Le 24 juin 1969, de jeunes manifestants qui suivent le défilé de la Saint-Jean-Baptiste s’emparent du char allégorique dédié au saint patron des Canadiens français et le renversent. L’imposante statue du prophète tombe au sol et sa tête s’en détache. Dans les jours qui suivront, les médias et le public qualifieront l’incident de « décapitation du Baptiste ». Cette mort symbolique sonnera le glas des défilés et débouchera sur l’institutionnalisation de nouveaux modes de célébration nationale. La sécularisation de ce rendez-vous collectif annuel s’ajoute aux nombreuses manifestations du passage de l’identité canadienne-française à l’identité québécoise.

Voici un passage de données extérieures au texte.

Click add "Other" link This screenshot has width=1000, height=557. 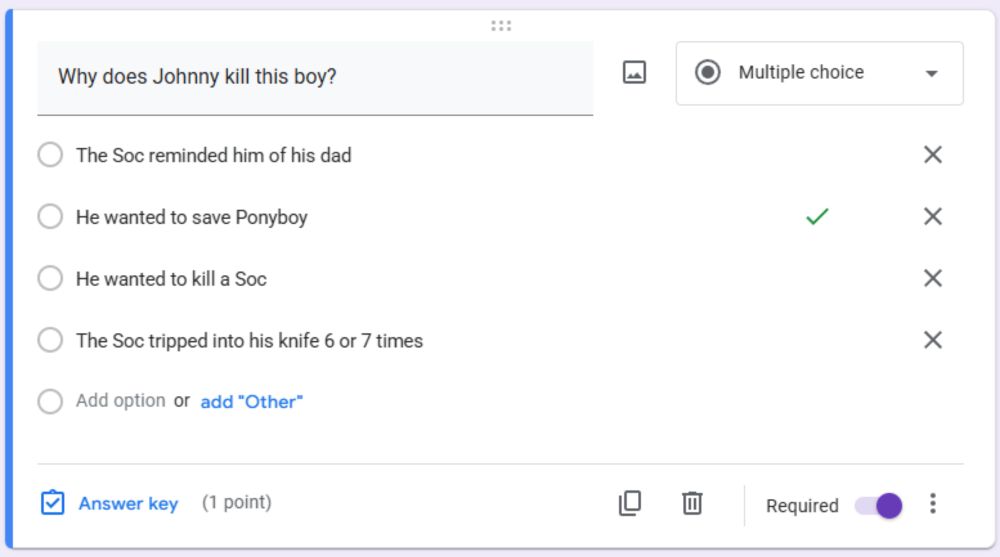[x=252, y=402]
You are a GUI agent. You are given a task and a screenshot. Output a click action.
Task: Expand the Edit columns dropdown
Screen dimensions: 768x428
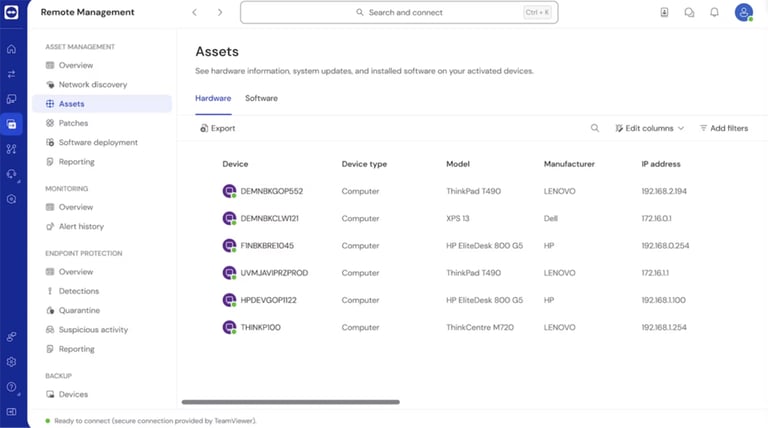coord(649,128)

Jean-Baptiste décapité aborde la relation changeante qu’entretiennent le nationalisme, la religion et la laïcité au Québec depuis les années 1960. L’analyse est originale, parce que Geneviève Zubrzycki y adopte une théorie du nationalisme qui inclut le religieux comme facteur collectif persistant, ce qui donne lieu à l’élaboration d’une politique des symboles avec en son centre le concept de « révolte esthétique ». Les sermons, les statues, les chansons, les hymnes, les photos ou les chars allégoriques sont aussi importants que les institutions et les rapports de force dans la compréhension du processus de sécularisation au Québec.
Cet essai éclaire aussi les débats sensibles autour de l’immigration, des accommodements raisonnables et des signes religieux. Qu’on se le tienne pour dit, les Québécoises et les Québécois continuent de porter un « regard sacré » sur plusieurs phénomènes culturels, sociaux et politiques.

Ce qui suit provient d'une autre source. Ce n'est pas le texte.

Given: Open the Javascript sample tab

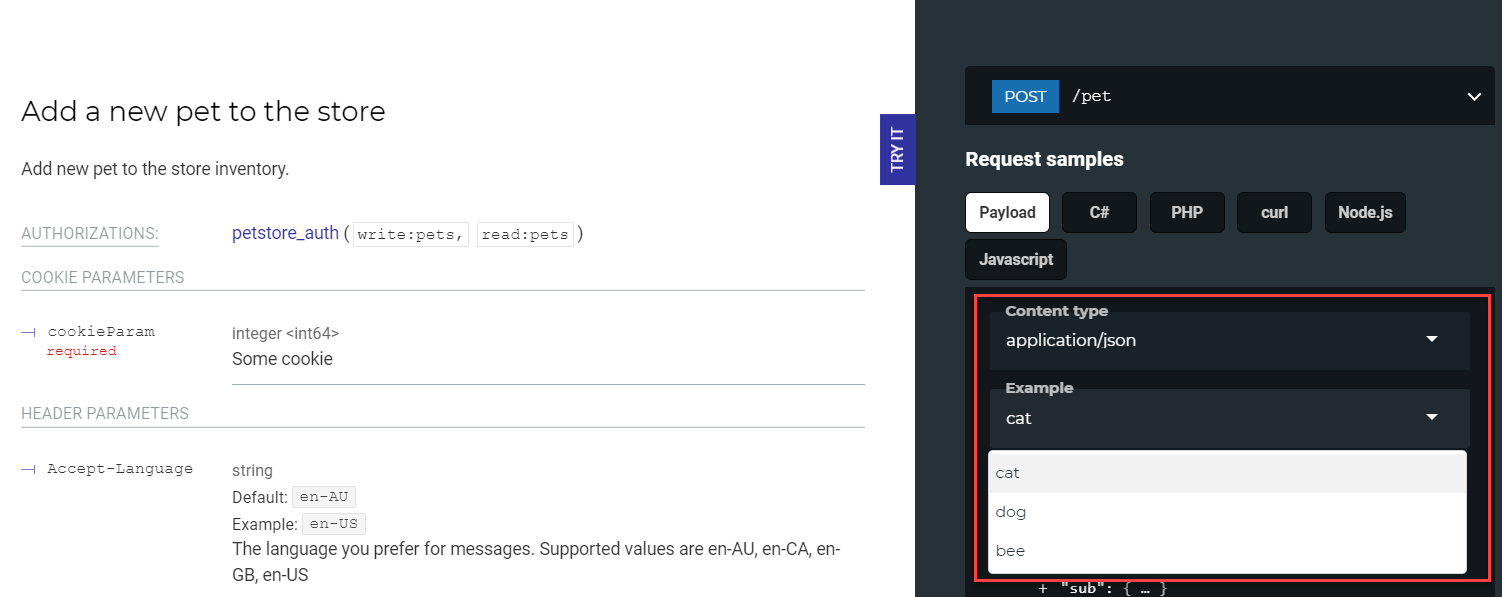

« Cet essai offre un éclairage bienvenu au moment où le débat sur la laïcité continue de faire rage. Cet ouvrage savant, mais non rébarbatif, analyse l’identité québécoise depuis la Conquête jusqu’au nationalisme identitaire actuel. Abondamment illustré, l’essai démontre, notamment, que la sécularisation de la société n’est pas la cause du nationalisme québécois, mais sa conséquence. »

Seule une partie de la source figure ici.